Recorded data:
+---+
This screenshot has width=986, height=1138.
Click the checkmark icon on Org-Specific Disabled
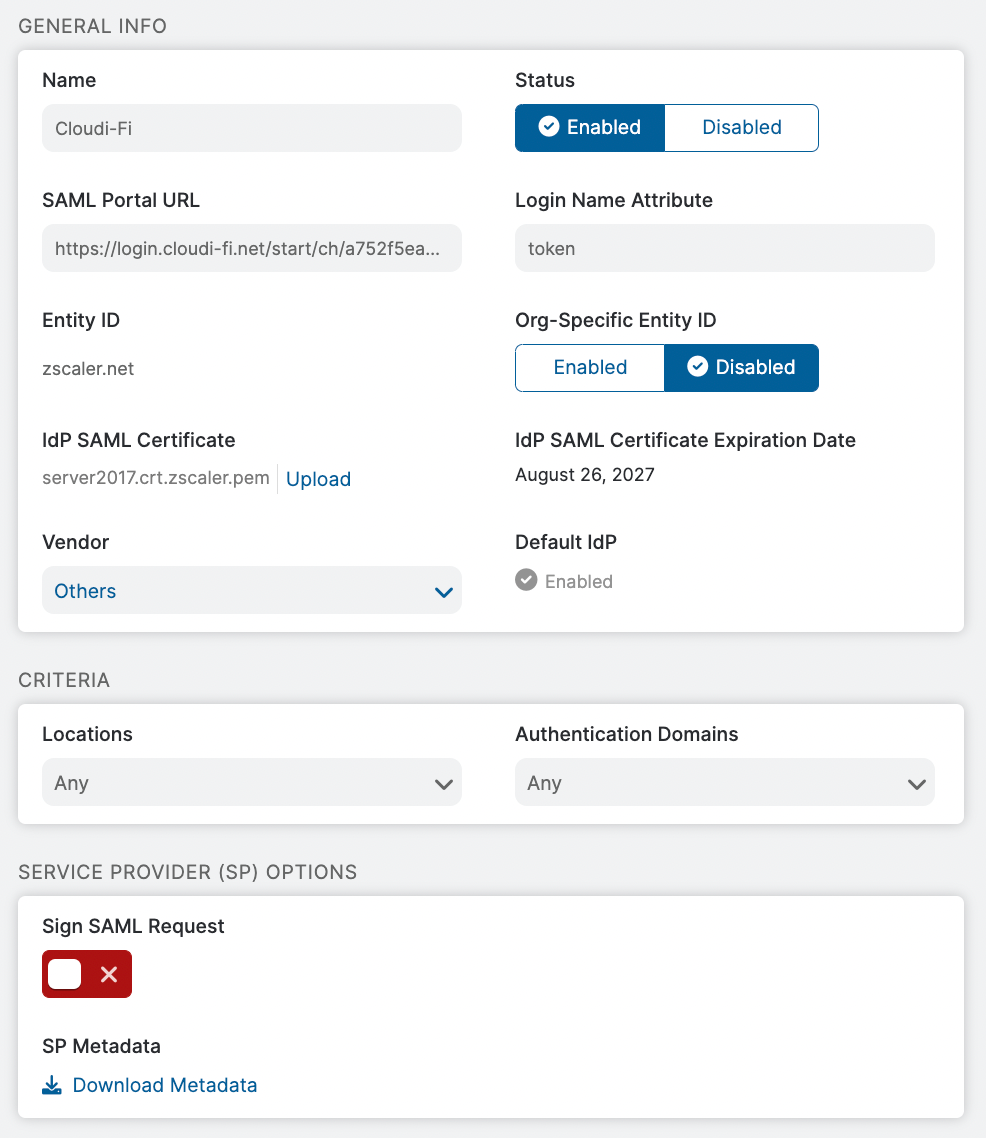coord(697,367)
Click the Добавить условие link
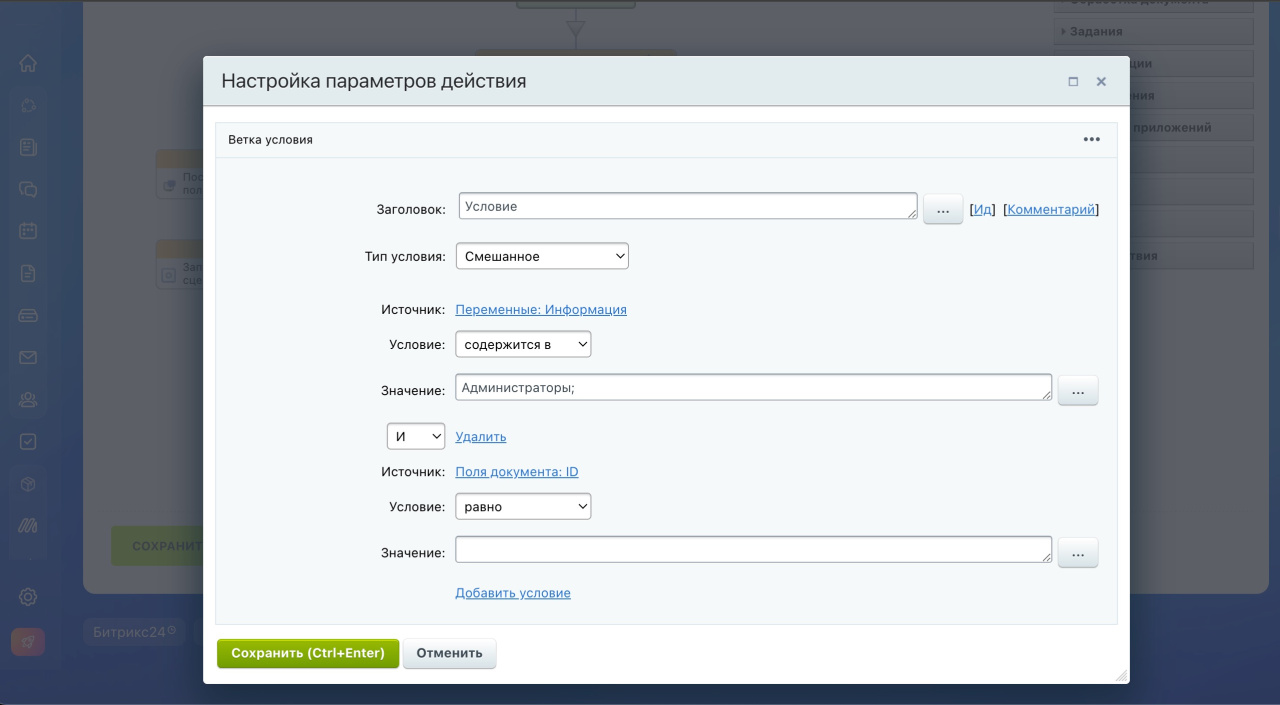The width and height of the screenshot is (1280, 705). click(512, 593)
+---+
Give the records back verbatim, pictures excluded.

This screenshot has width=986, height=1138.
Click the checkmark icon on Org-Specific Disabled
coord(697,367)
Click the Добавить условие link
The width and height of the screenshot is (1280, 705). click(512, 593)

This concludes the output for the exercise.